[Element and text location data]
○ ○ ○ ○

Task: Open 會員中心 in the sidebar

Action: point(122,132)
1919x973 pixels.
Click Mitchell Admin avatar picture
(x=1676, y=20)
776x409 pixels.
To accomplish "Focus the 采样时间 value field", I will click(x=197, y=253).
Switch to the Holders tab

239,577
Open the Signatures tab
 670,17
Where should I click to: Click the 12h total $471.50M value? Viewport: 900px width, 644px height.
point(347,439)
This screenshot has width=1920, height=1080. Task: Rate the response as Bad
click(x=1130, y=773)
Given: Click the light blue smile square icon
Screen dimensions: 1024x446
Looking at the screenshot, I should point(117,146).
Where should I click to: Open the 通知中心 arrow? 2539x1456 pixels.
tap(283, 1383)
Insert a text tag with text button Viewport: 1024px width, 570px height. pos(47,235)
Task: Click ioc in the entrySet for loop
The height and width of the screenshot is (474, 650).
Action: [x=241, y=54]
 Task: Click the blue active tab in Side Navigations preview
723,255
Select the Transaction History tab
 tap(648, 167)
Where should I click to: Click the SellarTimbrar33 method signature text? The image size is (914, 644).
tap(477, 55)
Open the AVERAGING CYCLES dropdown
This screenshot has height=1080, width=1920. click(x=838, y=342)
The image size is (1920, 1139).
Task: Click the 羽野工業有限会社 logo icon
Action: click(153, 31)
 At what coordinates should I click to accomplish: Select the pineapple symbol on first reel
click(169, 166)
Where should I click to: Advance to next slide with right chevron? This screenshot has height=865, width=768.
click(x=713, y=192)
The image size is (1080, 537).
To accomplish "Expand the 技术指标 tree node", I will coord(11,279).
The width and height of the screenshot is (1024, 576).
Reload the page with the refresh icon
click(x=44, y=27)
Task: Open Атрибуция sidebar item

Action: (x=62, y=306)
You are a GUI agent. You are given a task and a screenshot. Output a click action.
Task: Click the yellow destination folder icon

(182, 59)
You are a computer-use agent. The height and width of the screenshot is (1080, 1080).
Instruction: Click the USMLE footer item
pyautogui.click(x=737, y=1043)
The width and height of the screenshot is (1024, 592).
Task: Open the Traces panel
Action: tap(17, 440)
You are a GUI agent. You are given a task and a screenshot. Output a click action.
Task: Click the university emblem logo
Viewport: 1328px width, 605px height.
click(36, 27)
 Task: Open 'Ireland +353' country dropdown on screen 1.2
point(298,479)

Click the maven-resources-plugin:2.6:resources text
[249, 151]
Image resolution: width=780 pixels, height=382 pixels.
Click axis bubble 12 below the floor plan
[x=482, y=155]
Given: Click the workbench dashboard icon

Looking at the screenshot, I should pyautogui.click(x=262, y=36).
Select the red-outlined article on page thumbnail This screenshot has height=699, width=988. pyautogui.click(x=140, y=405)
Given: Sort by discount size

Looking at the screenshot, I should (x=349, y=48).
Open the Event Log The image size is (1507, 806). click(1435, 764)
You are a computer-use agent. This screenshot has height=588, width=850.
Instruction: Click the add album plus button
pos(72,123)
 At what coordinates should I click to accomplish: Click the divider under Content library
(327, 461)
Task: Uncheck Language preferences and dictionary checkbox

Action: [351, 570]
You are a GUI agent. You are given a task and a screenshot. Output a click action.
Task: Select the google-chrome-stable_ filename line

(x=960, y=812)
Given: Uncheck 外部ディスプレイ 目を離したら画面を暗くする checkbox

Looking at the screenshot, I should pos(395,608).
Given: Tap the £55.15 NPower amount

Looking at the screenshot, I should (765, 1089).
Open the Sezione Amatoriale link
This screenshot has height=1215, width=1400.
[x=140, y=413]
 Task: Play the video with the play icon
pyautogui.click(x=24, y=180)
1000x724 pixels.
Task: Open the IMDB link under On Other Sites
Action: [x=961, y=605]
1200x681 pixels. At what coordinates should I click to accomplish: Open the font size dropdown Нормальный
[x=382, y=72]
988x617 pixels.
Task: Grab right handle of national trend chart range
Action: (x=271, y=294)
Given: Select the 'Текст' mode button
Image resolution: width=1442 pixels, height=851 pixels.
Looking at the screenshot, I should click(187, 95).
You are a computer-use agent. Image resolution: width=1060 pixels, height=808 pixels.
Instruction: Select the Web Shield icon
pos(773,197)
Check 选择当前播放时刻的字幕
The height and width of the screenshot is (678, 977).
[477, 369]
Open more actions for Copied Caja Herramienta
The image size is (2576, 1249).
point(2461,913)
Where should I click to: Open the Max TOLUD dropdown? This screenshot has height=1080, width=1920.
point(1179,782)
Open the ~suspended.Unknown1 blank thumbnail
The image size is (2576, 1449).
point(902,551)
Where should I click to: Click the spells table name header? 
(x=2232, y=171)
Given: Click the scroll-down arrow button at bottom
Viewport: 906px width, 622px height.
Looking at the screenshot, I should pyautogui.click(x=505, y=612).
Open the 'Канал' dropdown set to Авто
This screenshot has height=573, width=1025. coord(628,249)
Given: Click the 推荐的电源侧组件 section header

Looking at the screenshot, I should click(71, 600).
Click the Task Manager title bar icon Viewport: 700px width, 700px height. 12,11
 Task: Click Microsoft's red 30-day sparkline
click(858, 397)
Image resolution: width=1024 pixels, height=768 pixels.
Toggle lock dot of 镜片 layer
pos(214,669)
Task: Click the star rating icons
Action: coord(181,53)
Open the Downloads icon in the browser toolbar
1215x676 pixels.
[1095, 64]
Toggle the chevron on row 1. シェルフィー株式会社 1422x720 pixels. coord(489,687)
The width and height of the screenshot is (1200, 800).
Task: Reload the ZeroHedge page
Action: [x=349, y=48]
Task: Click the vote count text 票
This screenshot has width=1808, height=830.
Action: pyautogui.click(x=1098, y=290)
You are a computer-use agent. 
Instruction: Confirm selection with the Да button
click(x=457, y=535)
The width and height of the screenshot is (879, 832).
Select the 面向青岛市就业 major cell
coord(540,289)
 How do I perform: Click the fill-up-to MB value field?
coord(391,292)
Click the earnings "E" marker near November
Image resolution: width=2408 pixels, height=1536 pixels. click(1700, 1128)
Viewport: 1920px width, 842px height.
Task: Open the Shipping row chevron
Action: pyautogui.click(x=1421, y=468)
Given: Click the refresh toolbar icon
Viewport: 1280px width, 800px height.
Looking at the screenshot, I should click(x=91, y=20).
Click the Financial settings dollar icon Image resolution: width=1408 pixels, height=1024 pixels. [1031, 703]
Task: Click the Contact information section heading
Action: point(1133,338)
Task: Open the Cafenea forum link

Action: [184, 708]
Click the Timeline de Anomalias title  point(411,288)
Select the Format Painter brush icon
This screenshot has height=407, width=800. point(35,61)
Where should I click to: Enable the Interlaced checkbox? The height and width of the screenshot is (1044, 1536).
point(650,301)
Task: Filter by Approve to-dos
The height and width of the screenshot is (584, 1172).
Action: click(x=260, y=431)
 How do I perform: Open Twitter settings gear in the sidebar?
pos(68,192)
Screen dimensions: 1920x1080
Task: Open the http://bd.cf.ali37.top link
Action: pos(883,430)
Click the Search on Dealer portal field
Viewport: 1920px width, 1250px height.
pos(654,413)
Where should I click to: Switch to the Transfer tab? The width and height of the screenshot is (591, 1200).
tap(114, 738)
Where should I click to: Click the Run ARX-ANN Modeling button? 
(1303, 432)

○ ○ ○ ○

Rewrite the part that opens with the line containing "Where should I click to: Click the spells" and closes with the line containing "Action: [x=349, y=48]", changing every "header" to "heading" and leaving everything else unchanged.

Where should I click to: Click the spells table name heading? 
(x=2232, y=171)
Given: Click the scroll-down arrow button at bottom
Viewport: 906px width, 622px height.
Looking at the screenshot, I should pyautogui.click(x=505, y=612).
Open the 'Канал' dropdown set to Авто
This screenshot has height=573, width=1025. coord(628,249)
Given: Click the 推荐的电源侧组件 section heading

Looking at the screenshot, I should click(71, 600).
Click the Task Manager title bar icon Viewport: 700px width, 700px height. 12,11
 Task: Click Microsoft's red 30-day sparkline
click(858, 397)
Image resolution: width=1024 pixels, height=768 pixels.
Toggle lock dot of 镜片 layer
pos(214,669)
Task: Click the star rating icons
Action: coord(181,53)
Open the Downloads icon in the browser toolbar
1215x676 pixels.
[1095, 64]
Toggle the chevron on row 1. シェルフィー株式会社 1422x720 pixels. coord(489,687)
The width and height of the screenshot is (1200, 800).
Task: Reload the ZeroHedge page
Action: [x=349, y=48]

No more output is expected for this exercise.